Creating Your First Suite

Configure generators, evaluators, criteria, and run settings.

An evaluation suite is a saved configuration that defines what gets evaluated and how. You can run the same suite repeatedly to track changes over time.

Generator Models

These are the models being evaluated. They receive your system + test prompts and produce responses. Select models from any available provider. Your plan determines which model tiers are accessible.

Evaluator Models

Evaluator models judge the quality of generator responses. Using multiple evaluators from different providers reduces scoring bias. Each evaluator scores every response against your criteria.

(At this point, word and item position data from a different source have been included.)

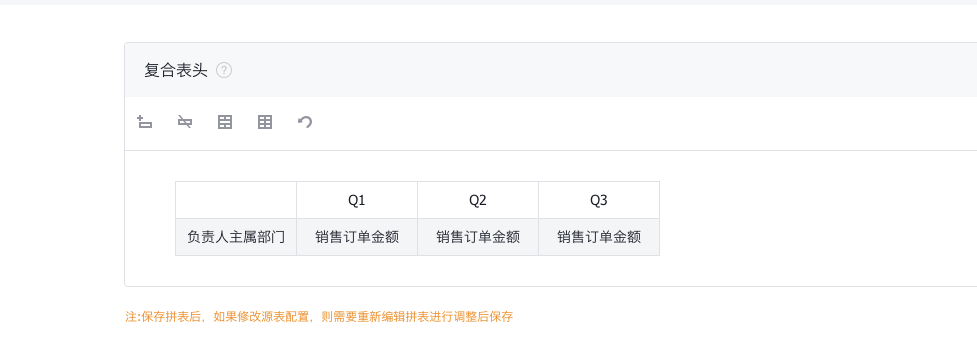This screenshot has height=363, width=977.
Task: Click the light gray strip at page top
Action: point(488,2)
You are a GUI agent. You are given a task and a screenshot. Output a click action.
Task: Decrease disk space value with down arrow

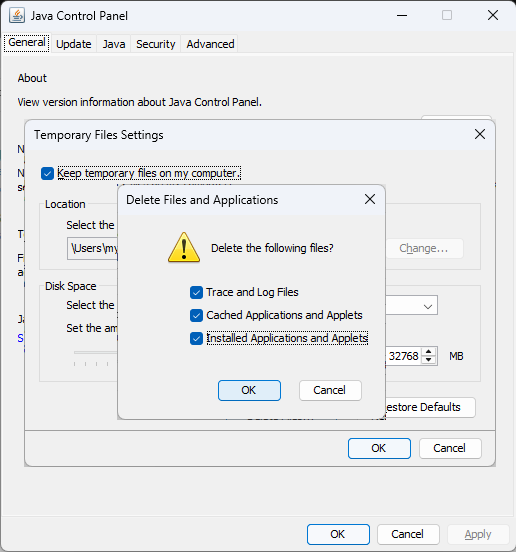(428, 360)
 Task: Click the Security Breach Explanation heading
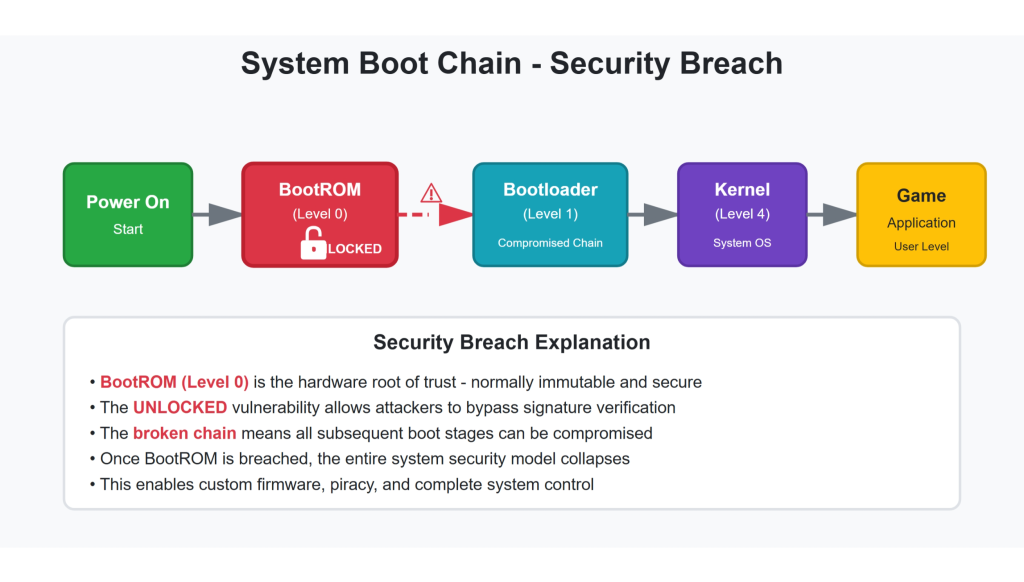coord(511,342)
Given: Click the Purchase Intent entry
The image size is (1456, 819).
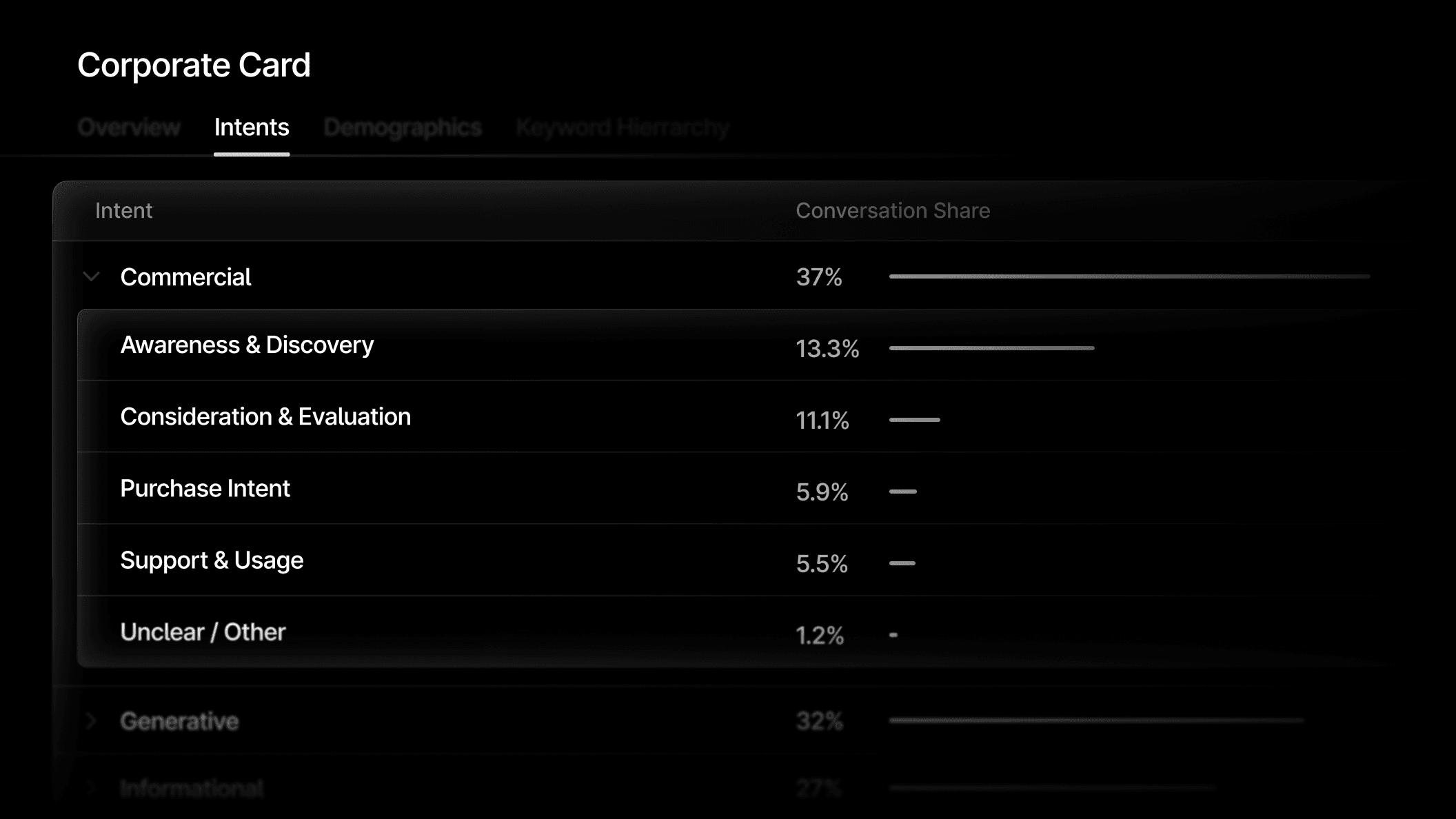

System Prompts & Test Prompts

Select prompts from your Library. Every combination of system prompt x test prompt x generator model produces one response. More prompts = more data points but higher credit cost.

Criteria

Criteria define what evaluators score on. Each criterion has a name, description, and weight. Higher weights mean that criterion contributes more to the overall score.

Default criteria include Accuracy, Clarity, Completeness, and Tone. Custom criteria are available on Pro and Enterprise plans.

Configuration

Deterministic Mode — attempts to use temperature=0 and fixed seed for reproducible outputs (model support varies)
Responses per Combination — how many times to sample each prompt+model pair (more samples = more reliable scores)

Estimated Credits

The suite builder shows a real-time credit estimate based on the formula: (generator weights + evaluator weights) x system prompts x test prompts x samples. See Credits & Pricing for details.